以下の項目をすべて、一字一句変えずに書き写してください。

┌─ 抜粋した項目

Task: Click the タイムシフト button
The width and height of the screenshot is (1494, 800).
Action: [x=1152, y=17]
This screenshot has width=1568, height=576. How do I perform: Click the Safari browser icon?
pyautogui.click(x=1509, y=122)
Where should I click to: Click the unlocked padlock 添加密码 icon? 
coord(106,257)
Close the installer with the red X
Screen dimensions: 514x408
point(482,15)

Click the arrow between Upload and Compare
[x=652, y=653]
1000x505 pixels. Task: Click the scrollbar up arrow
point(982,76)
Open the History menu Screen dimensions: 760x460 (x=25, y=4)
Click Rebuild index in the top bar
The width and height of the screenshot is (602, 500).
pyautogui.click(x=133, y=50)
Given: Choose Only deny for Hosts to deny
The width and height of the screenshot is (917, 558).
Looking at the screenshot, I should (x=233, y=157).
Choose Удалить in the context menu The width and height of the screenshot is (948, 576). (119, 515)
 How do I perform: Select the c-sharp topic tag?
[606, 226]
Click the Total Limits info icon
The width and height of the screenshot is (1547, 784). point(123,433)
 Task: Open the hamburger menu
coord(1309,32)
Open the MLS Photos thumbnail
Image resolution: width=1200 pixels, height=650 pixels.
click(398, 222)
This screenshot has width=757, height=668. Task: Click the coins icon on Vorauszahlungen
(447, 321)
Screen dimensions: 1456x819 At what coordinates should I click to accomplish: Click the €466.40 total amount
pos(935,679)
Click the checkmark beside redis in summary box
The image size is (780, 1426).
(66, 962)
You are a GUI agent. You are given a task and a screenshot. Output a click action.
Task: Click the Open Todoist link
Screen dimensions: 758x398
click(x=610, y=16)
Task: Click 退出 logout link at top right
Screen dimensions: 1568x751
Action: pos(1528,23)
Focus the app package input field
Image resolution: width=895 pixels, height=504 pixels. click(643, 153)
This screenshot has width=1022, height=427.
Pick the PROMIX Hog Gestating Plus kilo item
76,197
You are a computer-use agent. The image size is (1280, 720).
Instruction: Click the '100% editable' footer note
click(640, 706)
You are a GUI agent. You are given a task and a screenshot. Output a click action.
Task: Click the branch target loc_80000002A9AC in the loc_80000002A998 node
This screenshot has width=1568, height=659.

└─

▸ 課題の解答
Task: Click the タイムシフト button
The width and height of the screenshot is (1494, 800).
Action: [x=1152, y=17]
This screenshot has width=1568, height=576. How do I perform: Click the Safari browser icon?
pyautogui.click(x=1509, y=122)
Where should I click to: Click the unlocked padlock 添加密码 icon? 
coord(106,257)
Close the installer with the red X
Screen dimensions: 514x408
point(482,15)

Click the arrow between Upload and Compare
[x=652, y=653]
1000x505 pixels. Task: Click the scrollbar up arrow
point(982,76)
Open the History menu Screen dimensions: 760x460 (x=25, y=4)
Click Rebuild index in the top bar
The width and height of the screenshot is (602, 500).
pyautogui.click(x=133, y=50)
Given: Choose Only deny for Hosts to deny
The width and height of the screenshot is (917, 558).
Looking at the screenshot, I should (x=233, y=157).
Choose Удалить in the context menu The width and height of the screenshot is (948, 576). (119, 515)
 How do I perform: Select the c-sharp topic tag?
[606, 226]
Click the Total Limits info icon
The width and height of the screenshot is (1547, 784). point(123,433)
 Task: Open the hamburger menu
coord(1309,32)
Open the MLS Photos thumbnail
Image resolution: width=1200 pixels, height=650 pixels.
click(398, 222)
This screenshot has width=757, height=668. Task: Click the coins icon on Vorauszahlungen
(447, 321)
Screen dimensions: 1456x819 At what coordinates should I click to accomplish: Click the €466.40 total amount
pos(935,679)
Click the checkmark beside redis in summary box
The image size is (780, 1426).
(66, 962)
You are a GUI agent. You are given a task and a screenshot. Output a click action.
Task: Click the Open Todoist link
Screen dimensions: 758x398
click(x=610, y=16)
Task: Click 退出 logout link at top right
Screen dimensions: 1568x751
Action: pos(1528,23)
Focus the app package input field
Image resolution: width=895 pixels, height=504 pixels. click(643, 153)
This screenshot has width=1022, height=427.
Pick the PROMIX Hog Gestating Plus kilo item
76,197
You are a computer-use agent. The image size is (1280, 720).
Instruction: Click the '100% editable' footer note
click(640, 706)
You are a GUI agent. You are given a task and a screenshot. Output a click action.
Task: Click the branch target loc_80000002A9AC in the loc_80000002A998 node
This screenshot has width=1568, height=659.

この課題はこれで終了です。